Is there a difference between a shareholder proposal that asks that the Board’s chairman be an independent director as defined by the rules of the New York Stock Exchange and who has not previously served as an executive, and one that asks that the chairman be an independent director (by the standard of the New York Stock Exchange), who has not previously served as an executive? 

Yes, according to the SEC Chief Counsel’s office in its decisions on three recent proposals. The Staff last year declined to permit the exclusion of GE’s proposal, and other similar proposals which requested independent chairs by reference to the “standard of the New York Stock Exchange,” who were not former executives. The Staff has now, however, concurred with KeyCorp, Chevron and Ashford Hospitality Trust on three proposals that link director independence “as defined by the rules of the New York Stock Exchange.” All of the companies had argued that the proposals were vague and misleading under Rule 14a-8(i)(3).  

Like GE and other similar proposals that were required to be included in proxy statements last year, the proposal in KeyCorp also requested that the chairman not have previously served as an executive.  The proposals in Chevron and Ashford Hospitality Trust, which faced a binding bylaw proposal, did not include the prohibition on former executives. Those proponents later attempted to change their proposals to mirror the ones that used the “New York Stock Exchange standard” instead, but the revisions were rejected as being akin to an untimely second proposal.

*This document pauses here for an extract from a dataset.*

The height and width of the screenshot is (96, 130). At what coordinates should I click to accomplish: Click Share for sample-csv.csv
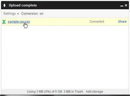pos(122,21)
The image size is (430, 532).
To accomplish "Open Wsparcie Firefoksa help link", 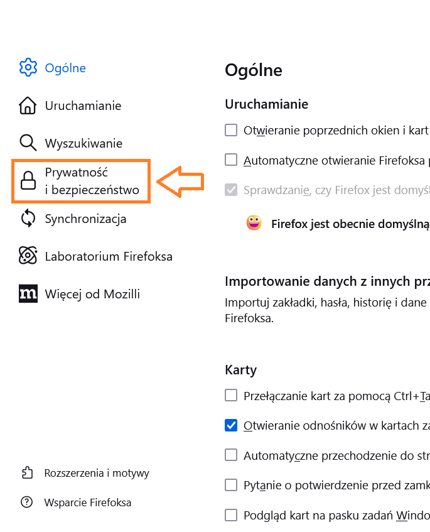I will point(88,502).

Unlike the previous year, the Staff went to unusual lengths to explain its position in each of these three no-action letters, noting that the proposals referred to the “rules of the New York Stock Exchange” or the “New York Stock Exchange listing standards” for the definition of an “independent director,” but does not provide information about what this definition means, when the definition is a central aspect of the proposal. The Staff pointed to its Legal Bulletin 14G, which indicated that they consider only the information contained in the proposal and supporting statement and decide whether, based on that information, shareholders and the company can determine what actions the proposal seeks. According to the Staff response, because the proposal does not provide information about what the New York Stock Exchange’s definition of “independent director” means, they believe shareholders would not be able to determine with any reasonable certainty exactly what actions or measures the proposal requires.

Verizon faced a proposal that contained a lengthy list of relationships that would disqualify a chair from being deemed independent, without mentioning any stock exchanges. The Staff disagreed with Verizon’s claim that the myriad of requirements could be subject to conflicting and confusing interpretations.